A vulture fund that bought a portfolio of distressed mortgages has pushed up the interest rate it charges homeowners, despite being told this could push many into default.
Many of the mortgages are understood to be in default as they were originated by a subprime lender. The move by largest vulture in the State, Promontoria, is seen as a test case, and reflects the fact that vultures now realise that they overpaid for loan portfolios.
Vulture funds have made big returns in commercial property here but the messy mortgage arrears sector is proving a minefield even for Wall Street financiers. Courts are very reluctant to grant repossession orders, and large numbers of homeowners are not engaging.

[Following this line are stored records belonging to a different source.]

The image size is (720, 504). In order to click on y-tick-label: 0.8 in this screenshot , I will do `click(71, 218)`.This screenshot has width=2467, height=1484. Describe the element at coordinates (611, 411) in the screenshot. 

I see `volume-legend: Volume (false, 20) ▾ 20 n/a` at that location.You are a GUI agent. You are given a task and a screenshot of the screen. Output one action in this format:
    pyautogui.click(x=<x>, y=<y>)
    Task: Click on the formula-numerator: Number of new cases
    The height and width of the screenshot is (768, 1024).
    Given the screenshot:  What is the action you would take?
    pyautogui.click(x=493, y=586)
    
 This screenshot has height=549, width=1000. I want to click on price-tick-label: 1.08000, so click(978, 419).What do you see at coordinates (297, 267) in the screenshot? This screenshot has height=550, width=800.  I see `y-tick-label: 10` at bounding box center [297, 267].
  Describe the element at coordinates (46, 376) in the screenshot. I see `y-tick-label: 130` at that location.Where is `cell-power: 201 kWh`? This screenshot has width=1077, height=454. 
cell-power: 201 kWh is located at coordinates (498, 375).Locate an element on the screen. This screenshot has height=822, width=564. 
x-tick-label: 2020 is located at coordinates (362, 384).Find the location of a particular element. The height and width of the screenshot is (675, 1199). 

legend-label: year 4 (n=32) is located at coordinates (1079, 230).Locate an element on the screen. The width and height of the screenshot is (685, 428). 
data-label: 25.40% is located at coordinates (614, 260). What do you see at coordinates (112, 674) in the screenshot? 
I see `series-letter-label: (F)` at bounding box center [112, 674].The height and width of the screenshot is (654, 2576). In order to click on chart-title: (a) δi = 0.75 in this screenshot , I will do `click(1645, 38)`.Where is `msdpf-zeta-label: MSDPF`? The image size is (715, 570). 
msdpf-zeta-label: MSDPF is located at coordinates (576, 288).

This is leading to pressure on vultures to make a return on distressed loan books they bought, prompting a number of portfolios to change hands lately. But this is the first time a rate rise has been imposed. This is at a time when mortgage rates in this country are falling.
Homeowners were shocked this week to get letters from credit servicer Link Asset Management telling them their variable rate was rising from 4.98pc to 5.01pc from the start of this month.
This will mean an extra €144 a year in payments for a family with a €300,000 mortgage. Although the percentage increase in the variable rate is not big, the move is seen as testing the water to see if homeowners whose mortgages were sold will accept rate rises.
The mortgages impacted were bought by Promontoria Land from Stepstone, a subprime lender during the boom that was owned by KBC Bank and Lehman Brothers.
Promontoria is the Irish arm of US vulture fund Cerberus. There are close to 1,000 loans affected. The letters about the rate rise were sent out by the Dublin offices of Link Asset Management, which manages the portfolio.
Mortgage campaigner David Hall claimed the vulture fund business case was now a busted flush. He said the narrative that there will no large volume of repossessions and the reluctance of courts to allow repossessions had meant people were not engaging with vultures that bought distressed loan books.
Mr Hall has been claiming for a while that there will be a “tsunami of repossessions”. But he said those who countered him on this had convinced people there will be no repossessions.
This has led to a situation where some of those whose loans were sold to vultures were not engaging. Vultures were unable to make a return on their portfolios, he claimed. This was prompting a number of funds to “flip” loan books, making a loss. It was also why Promontoria was testing the water, he said.
“The vultures bought too expensively. Their model requires getting cash in quickly, but you can’t get blood out of a stone. People just don’t have the money, and they can’t get repossessions. The game is up for vultures,” he said.
Asked why it was increasing the variable rate neither Link Asset Services nor Promontoria commented. They also declined to reply when asked if the move was an attempt to push people into default in a bid to force a repossession.